Information ▸
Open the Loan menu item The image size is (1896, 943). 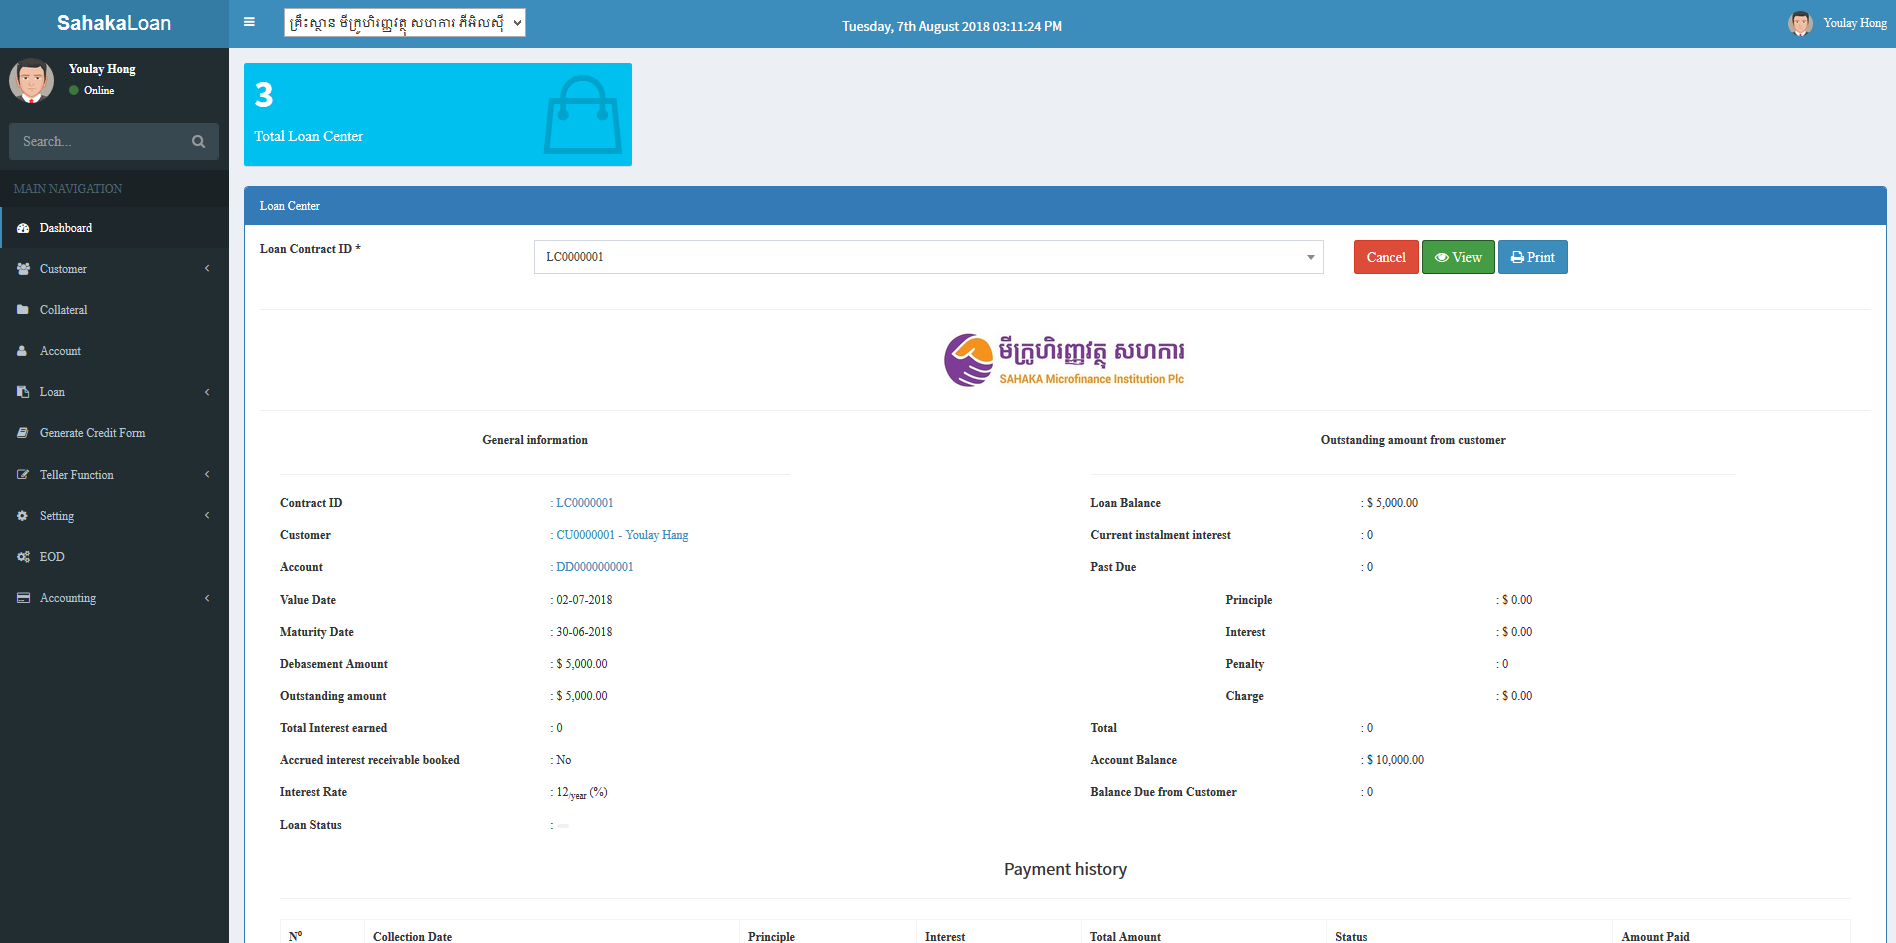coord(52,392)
==
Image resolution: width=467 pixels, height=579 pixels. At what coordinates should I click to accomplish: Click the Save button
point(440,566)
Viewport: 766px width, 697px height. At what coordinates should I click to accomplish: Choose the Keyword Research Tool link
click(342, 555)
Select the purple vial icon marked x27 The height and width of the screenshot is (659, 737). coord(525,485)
--
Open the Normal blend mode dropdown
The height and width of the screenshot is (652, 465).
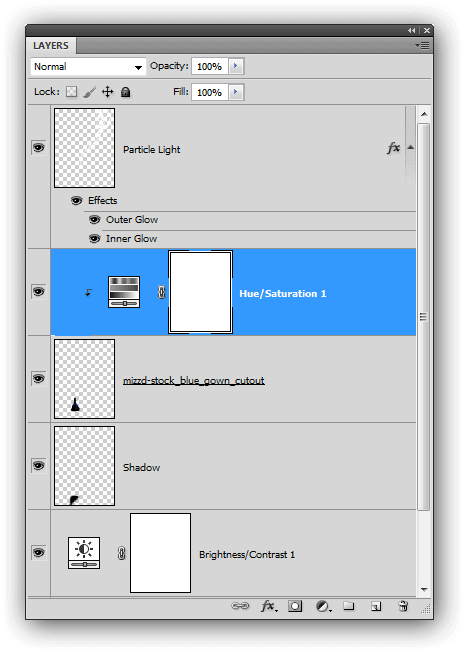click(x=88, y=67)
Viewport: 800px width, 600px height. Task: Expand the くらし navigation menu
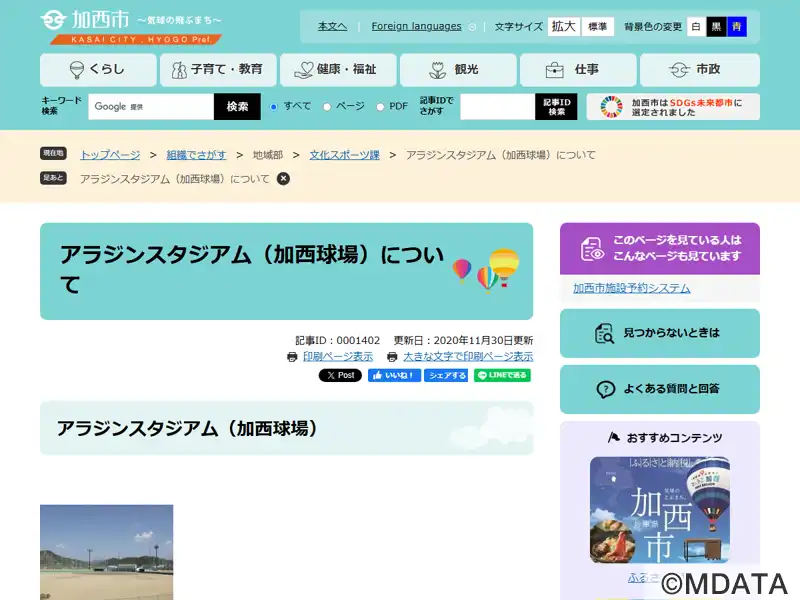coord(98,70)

Aim of the task ▸ Of the entries above, transcribe exactly those lines that fall between the line containing "Viewport: 766px width, 697px" and the line containing "Select the purple", together with those two lines.

Answer box ▸
Viewport: 766px width, 697px height. At what coordinates should I click to accomplish: Choose the Keyword Research Tool link
click(342, 555)
Select the purple vial icon marked x27 The height and width of the screenshot is (659, 737). coord(525,485)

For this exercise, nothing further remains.